Solved – K nearest neighbors with nested cross validation

cross-validationk nearest neighbourmodel selectionmodel-evaluation

I'm working on a binary classification problem on this dataset, using the k-nn algorithm.

For the performance evaluation and the parameter tuning (i.e. the choosing of k) I'm using the nested cross validation.

I split my dataset in 5 equal sized fold, and then I performed a cross validation for every training set/fold (i.e. I took from the fold the training set, on which I split it in 5 equal sized fold) for the k tuning. I've taken a specified set of values for the k tuning (1, 3, 5, 7, 9, 11, 13, etc)

For every nested cross validation I've taken the best k and I used it for the current fold evaluation.
I've drawn an example schema for explanation:

nested cross validation

I got, for example, these results (cross validation with 5 fold):

  • First fold, best k = 11, accuracy = 0.785:
    fold1
  • Second fold, best k = 11, accuracy = 0.776:
    enter image description here
  • Third fold, best k = 11, accuracy = 0.786:
    enter image description here
  • Fourth fold, best k = 11, accuracy = 0.791:
    enter image description here
  • Fifth fold, best k = 9, accuracy = 0.793:
    enter image description here

With an overall performance of 0.7853669 (accuracies mean)
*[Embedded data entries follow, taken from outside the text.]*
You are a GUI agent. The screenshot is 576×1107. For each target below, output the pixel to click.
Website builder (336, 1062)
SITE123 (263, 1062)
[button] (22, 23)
Now, because I don't get for every fold the same best k (selection done with the inner cross validation), which k I need to use for my final model (the one which I will use for real classification)?
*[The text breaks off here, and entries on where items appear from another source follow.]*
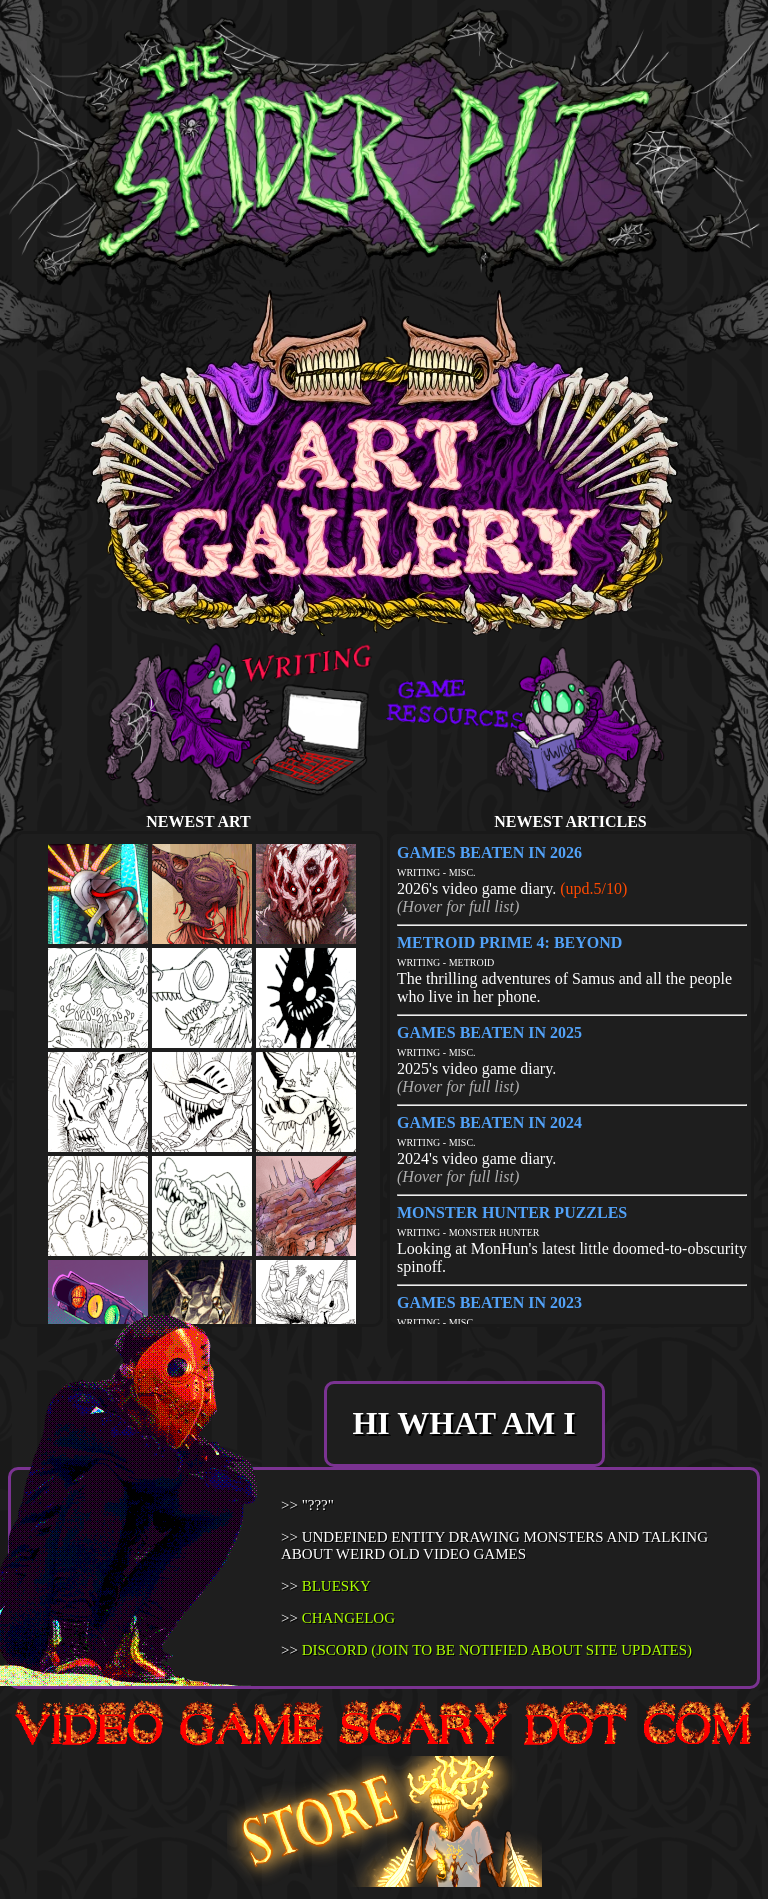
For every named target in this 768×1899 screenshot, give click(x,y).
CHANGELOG (348, 1618)
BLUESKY (336, 1586)
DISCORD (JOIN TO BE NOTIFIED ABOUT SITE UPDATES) (497, 1650)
  • makes it sense to use the mean of the best k?

  • Or need I to do on all the dataset a inner cross validation for the final k selection? And saying that the expected performance will be the one evaluated with the nested cross validation?

Best Answer

I found out the response to my question

need I to do on all the dataset a inner cross validation for the final k selection? And saying that the expected performance will be the one evaluated with the nested cross validation?

  • short answer: yes.

  • long answer: The nested cross validation is needed to evaluate a process of learning and hyper parameters tuning, which means that at the end, if I want to select a k to use for my final model, I need to use my process of inner cross validation done on the different training sets obtained by the external cross validation split. The expected performance of this final model is what you evaluated with nested cross-validation earlier.